Se la vita supera continuamente le crisi, l’arte si nutre al contrario degli arresti, dei confini insormontabili, dell’inconciliabilità:
Cercare di far fluire le cose, impegnarsi per raggiungere un’assenza di contrasti, è il contrario dell’essenza dell’arte, è il contrario della saggezza, che si basa sul trovare un puno d’arresto o sull’essere fermati. E dunque la domanda è cosa scegliere, il movimento, che è più vicino alla vita, o il punto in cui non c’è movimento, che è quello dove risiede l’arte, ma anche, in un certo senso, la morte?
Vediamo un altro esempio: dopo aver scoperto con assoluta certezza che Ingrid, la madre di Linda, beve nei periodi in cui le viene affidata la bambina, Karl Ove le impone un ultimatum. È una situazione senza via d’uscita: se la suocera non ammette l’esistenza del problema e non promette di porvi rimedio, lui non potrà permetterle di continuare ad occuparsi della figlia. Tuttavia, spiazzato dall’ennesimo diniego della suocera, Karl Ove deve fare retromarcia: «Non riusciamo a smuoverci da qui. Propongo di abbandonare la questione per il momento e in seguito potremo riparlarne e vedere cosa possiamo fare.» Alla fine Ingrid ammette il suo errore, ma questo non toglie alla figlia l’angoscia sul pericolo di una dipendenza dall’alcol della madre. Insomma, la crisi è superata senza uno scontro diretto e senza che ci sia una vera e propria pacificazione. La vita con Linda risente degli stessi impasse dolorosi, ciò che l’autore chiama «il buio», iniziato quando «il mondo scivolò via». La quotidianità è una crisi e una lotta permanente senza vincitori, in cui le possibilità di apertura del mondo si riducono drasticamente riducendo la vita nella sfera esperienziale all’infelicità delle piccole cose.
Il mistero che l’arte cerca di penetrare non è come si possa restar soli in una società eccitata dove vengono abolite le differenze, non ricopre con un velo l’enigmatica profondità individuale, ma al contrario, come quelle relazioni possano crearsi e mantenersi, come l’individualità sia portato continuamente ad abdicare. Sono questi gli “spazi bianchi” del romanzo: i dilemmi, le domande vengono lasciati in sospeso, oppure la loro risoluzione viene semplicemente enunciata, come gli anni successivi alle rivolte in piazza in L’educazione sentimentale.

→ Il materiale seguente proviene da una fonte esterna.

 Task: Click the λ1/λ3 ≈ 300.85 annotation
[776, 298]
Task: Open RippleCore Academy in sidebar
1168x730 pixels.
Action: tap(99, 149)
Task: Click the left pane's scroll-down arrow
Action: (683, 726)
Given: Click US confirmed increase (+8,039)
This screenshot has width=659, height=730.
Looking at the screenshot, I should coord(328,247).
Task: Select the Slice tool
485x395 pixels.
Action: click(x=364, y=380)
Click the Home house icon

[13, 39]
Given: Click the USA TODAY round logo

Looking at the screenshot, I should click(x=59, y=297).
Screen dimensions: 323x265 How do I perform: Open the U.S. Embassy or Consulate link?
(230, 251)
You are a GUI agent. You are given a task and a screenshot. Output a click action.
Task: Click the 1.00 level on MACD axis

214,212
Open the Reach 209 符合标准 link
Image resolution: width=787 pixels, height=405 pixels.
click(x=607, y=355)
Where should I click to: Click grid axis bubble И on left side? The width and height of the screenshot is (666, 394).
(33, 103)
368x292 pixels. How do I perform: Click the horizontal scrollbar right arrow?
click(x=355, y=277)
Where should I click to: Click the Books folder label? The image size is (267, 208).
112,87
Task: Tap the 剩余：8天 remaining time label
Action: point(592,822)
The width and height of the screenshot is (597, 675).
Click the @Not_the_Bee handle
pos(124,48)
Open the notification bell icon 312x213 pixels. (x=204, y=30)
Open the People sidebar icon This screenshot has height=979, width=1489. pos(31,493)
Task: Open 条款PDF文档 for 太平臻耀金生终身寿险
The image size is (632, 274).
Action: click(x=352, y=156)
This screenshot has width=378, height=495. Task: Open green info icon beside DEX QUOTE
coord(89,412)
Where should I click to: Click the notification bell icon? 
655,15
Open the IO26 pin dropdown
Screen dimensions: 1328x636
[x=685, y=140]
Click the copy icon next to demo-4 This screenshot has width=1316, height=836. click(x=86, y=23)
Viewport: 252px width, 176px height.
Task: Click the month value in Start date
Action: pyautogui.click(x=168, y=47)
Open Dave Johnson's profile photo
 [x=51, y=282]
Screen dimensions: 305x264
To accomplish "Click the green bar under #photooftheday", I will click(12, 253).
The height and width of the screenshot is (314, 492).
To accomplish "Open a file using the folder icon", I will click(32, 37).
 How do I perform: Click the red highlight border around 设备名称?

Il racconto della vita quotidiana porta alla problematica contraddittoria dell’essenza. Il soggetto si pone la domanda su cosa sia e non sia essenziale in questa vita. Così, rispetto alla dinamica domestica dei legami familiari, così lontana dalle speranze che la letteratura fa nascere, l’essenza sembra essere esclusa:
Era il contesto sociale che mi portava a sentire i legami, non le persone che ne facevano parte. In mezzo a queste due prospettive non c’era niente. C’erano solo la piccolezza dell’auto-annientamento o la grandezza della distanza. E nel mezzo, era proprio lì che si svolgeva la vita quotidiana.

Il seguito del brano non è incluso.